» **DIRECTIONS**:
Among the lines below, which ones contain the word "computer"? Copy every such line.

========

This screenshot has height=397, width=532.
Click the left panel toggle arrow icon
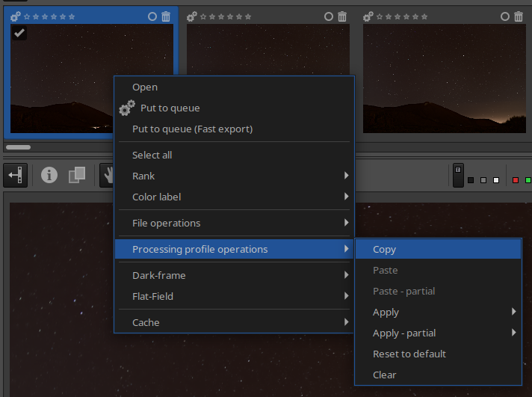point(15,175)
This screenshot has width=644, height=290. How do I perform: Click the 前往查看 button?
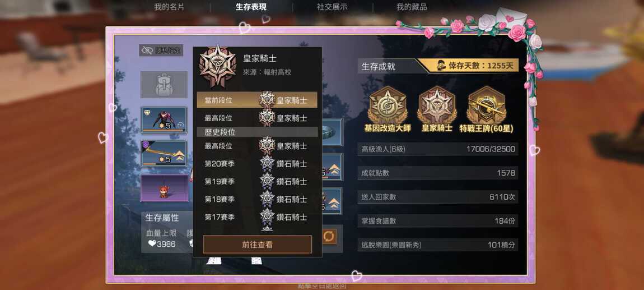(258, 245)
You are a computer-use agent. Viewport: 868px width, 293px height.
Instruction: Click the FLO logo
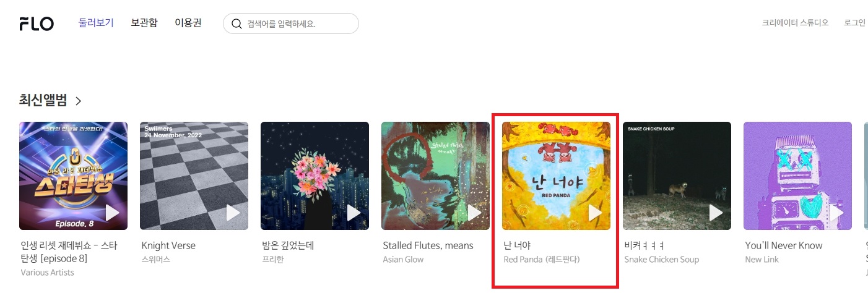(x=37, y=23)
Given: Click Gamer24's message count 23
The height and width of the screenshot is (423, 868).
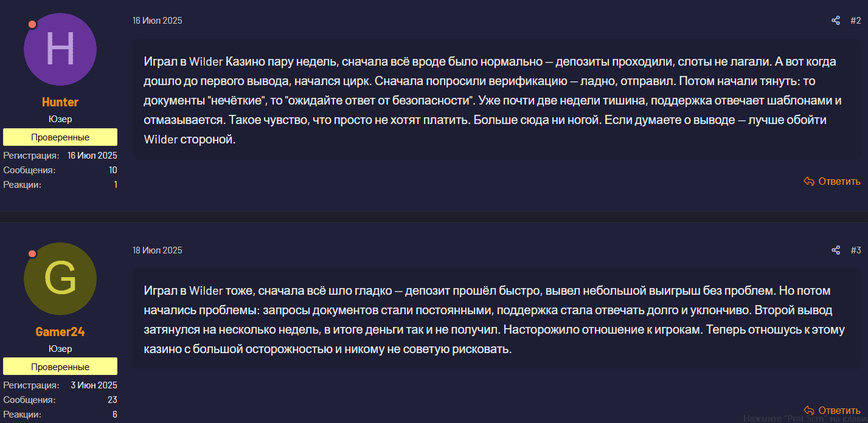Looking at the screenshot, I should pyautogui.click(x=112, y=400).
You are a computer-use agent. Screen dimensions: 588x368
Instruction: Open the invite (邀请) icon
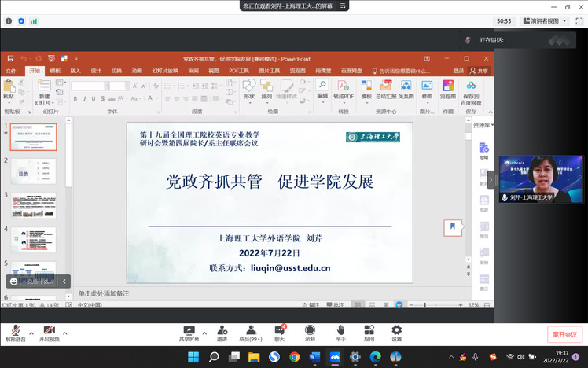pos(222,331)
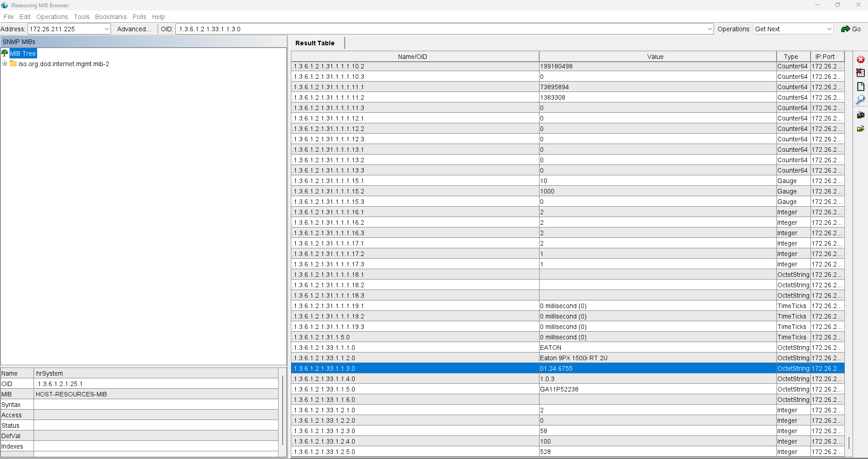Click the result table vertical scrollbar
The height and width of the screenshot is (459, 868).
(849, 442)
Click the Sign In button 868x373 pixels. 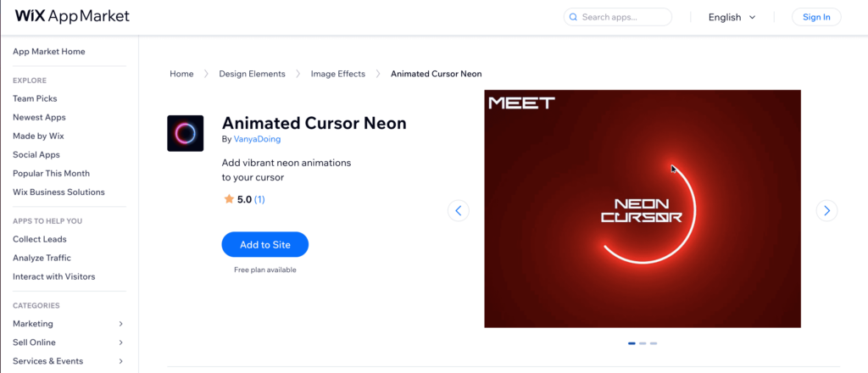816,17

========

» **OUTPUT**:
You are a computer-use agent. Viewport: 868px width, 293px height.
You are a computer-use agent. Screen dimensions: 588x368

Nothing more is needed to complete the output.